**YOUR OBJECTIVE:** Restate the data below word for word, omitting pictures.

**MATERIAL SUPPLIED:**
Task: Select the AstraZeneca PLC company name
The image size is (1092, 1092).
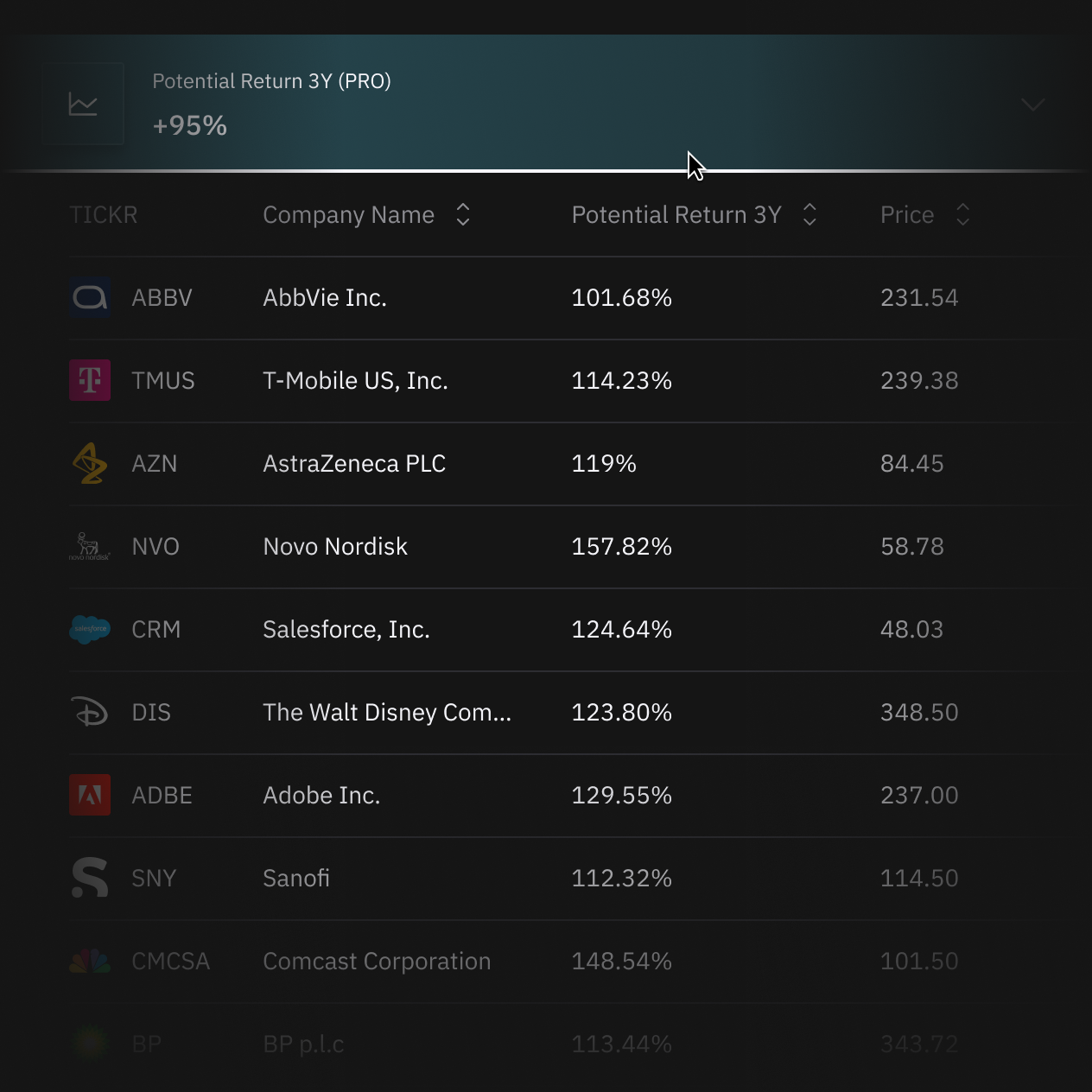Action: (x=354, y=463)
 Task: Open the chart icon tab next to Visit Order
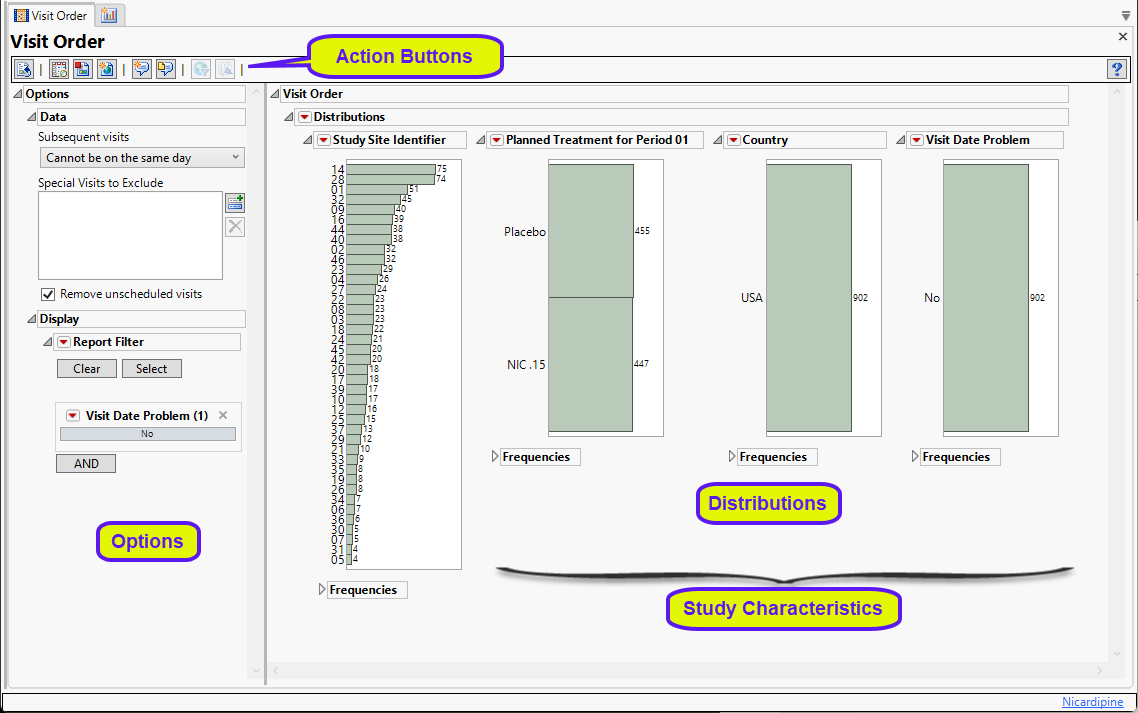click(109, 15)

**WRITTEN SOLUTION:**
Task: Select the AstraZeneca PLC company name
The image size is (1092, 1092).
Action: (x=354, y=463)
 Task: Open the chart icon tab next to Visit Order
click(109, 15)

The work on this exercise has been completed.